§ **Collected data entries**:
◆ ◆ ◆ ◆

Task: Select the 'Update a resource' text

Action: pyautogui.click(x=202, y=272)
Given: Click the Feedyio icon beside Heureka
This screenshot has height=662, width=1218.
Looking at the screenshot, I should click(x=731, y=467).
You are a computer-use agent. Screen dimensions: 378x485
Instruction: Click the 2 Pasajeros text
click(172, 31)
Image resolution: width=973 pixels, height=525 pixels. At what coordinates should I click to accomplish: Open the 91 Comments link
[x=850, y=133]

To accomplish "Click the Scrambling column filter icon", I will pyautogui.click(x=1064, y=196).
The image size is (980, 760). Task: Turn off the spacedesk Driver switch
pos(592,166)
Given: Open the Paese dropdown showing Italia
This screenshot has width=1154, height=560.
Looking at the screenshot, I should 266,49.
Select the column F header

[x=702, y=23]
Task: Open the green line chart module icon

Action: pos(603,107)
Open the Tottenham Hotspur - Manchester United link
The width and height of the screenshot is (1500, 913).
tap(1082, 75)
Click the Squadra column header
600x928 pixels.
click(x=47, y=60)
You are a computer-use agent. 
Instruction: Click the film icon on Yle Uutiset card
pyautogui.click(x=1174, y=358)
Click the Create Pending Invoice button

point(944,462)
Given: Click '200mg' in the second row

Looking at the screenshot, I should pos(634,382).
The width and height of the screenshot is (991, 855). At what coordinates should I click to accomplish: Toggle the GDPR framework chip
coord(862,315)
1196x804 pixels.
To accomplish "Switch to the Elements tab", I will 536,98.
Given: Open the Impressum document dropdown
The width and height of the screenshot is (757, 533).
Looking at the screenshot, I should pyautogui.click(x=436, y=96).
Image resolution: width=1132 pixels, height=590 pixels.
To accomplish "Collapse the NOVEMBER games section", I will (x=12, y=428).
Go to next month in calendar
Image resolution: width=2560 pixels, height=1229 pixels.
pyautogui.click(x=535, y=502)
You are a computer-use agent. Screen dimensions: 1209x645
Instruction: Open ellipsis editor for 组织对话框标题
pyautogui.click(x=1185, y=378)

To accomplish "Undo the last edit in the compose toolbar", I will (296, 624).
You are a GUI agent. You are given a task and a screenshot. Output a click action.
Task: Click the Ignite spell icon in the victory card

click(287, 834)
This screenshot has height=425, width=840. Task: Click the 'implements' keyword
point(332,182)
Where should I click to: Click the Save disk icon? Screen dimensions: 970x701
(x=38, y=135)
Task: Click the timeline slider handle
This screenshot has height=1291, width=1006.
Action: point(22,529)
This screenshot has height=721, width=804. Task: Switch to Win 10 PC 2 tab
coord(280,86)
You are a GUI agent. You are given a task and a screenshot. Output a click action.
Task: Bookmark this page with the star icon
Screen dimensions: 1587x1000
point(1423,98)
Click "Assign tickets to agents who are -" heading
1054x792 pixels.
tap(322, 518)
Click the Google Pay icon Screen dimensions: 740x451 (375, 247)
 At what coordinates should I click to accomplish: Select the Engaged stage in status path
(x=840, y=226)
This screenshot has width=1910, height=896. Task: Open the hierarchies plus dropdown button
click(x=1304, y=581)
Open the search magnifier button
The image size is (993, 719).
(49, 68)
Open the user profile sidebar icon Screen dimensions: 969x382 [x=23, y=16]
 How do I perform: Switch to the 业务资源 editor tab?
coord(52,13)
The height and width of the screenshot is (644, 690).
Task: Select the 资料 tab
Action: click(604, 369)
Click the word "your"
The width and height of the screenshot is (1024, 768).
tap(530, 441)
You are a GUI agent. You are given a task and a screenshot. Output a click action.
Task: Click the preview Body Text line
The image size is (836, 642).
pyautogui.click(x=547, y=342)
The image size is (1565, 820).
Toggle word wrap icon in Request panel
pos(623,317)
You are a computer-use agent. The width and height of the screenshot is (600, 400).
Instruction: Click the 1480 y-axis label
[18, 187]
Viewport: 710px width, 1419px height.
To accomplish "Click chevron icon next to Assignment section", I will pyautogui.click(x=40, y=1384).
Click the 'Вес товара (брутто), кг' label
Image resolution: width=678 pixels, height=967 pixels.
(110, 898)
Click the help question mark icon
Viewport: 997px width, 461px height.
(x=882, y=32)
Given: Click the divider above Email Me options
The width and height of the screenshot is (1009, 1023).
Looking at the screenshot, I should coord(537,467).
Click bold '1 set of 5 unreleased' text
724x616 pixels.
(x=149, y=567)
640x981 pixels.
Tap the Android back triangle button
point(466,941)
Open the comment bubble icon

◆ ◆ ◆ ◆

§ **Exercise goal**:
Every line above that holds the string "computer" should be copied out.

§ **Output of the exercise**:
You are a computer-use agent. Screen dimensions: 378x485
You are a computer-use agent. 
You are a computer-use agent. Screen dimensions: 1209x645
You are a computer-use agent. The width and height of the screenshot is (600, 400).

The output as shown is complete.